- Born: October 1, 1941 (age 84) Haifa, Israel
- Known for: Inventor of wireless capsule endoscopy
- Awards: European Inventor Award nominee (2011)
- Scientific career
- Fields: Electro-optical engineering
- Institutions: RAFAEL Armament Development Authority

= Gavriel Iddan =

Israeli engineer

Gavriel Iddan (גבריאל עידן) is an Israeli electro-optical engineer and the inventor of wireless capsule endoscopy. Initially at RAFAEL Armament Development Authority working on guided missile technology, Iddan got the idea for an endoscopic capsule while on sabbatical in Boston from a neighbour of his, an Israeli gastroenterologist suffering from undiagnosed stomach pain.

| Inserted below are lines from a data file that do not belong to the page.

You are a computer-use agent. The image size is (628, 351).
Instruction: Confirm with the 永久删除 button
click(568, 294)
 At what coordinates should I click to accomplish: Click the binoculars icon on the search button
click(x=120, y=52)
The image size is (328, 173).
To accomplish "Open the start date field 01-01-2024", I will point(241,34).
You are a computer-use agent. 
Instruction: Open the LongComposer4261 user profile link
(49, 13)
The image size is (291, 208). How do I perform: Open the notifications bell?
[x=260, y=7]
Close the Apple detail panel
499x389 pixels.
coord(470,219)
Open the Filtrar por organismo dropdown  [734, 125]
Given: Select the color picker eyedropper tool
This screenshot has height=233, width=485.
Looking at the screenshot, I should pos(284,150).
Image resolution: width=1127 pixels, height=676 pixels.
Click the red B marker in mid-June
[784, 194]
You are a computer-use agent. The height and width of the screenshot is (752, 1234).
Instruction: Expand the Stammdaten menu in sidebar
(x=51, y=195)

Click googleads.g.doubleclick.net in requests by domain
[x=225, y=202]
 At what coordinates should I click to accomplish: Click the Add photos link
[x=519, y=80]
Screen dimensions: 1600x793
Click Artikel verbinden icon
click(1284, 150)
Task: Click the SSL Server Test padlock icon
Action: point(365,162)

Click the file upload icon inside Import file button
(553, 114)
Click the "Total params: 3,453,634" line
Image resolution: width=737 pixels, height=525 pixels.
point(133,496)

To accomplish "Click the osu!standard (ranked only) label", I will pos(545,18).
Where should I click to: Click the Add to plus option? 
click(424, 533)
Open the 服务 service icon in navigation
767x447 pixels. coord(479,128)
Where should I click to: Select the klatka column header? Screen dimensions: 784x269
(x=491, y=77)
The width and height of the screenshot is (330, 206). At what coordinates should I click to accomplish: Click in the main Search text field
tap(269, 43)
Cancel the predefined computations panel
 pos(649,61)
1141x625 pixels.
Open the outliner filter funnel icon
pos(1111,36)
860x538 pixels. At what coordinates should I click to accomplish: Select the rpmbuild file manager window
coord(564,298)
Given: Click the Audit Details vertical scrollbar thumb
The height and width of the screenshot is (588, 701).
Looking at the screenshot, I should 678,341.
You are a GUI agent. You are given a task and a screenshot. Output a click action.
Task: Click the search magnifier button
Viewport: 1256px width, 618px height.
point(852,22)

After working on the idea for almost twenty years, he successfully created a prototype in 1998 - a disposable pill-sized camera that passes straight through the digestive tract, continuously broadcasting to an external receiver. Iddan's invention was approved by the FDA in 2001. In 2011 he became a European Inventor Award nominee.

Iddan was born in October 1941 in Haifa, Israel. He is married (second time) and has 3 sons and 7 grand sons. One of his sons is Roy Iddan, an Israeli writer and media personality.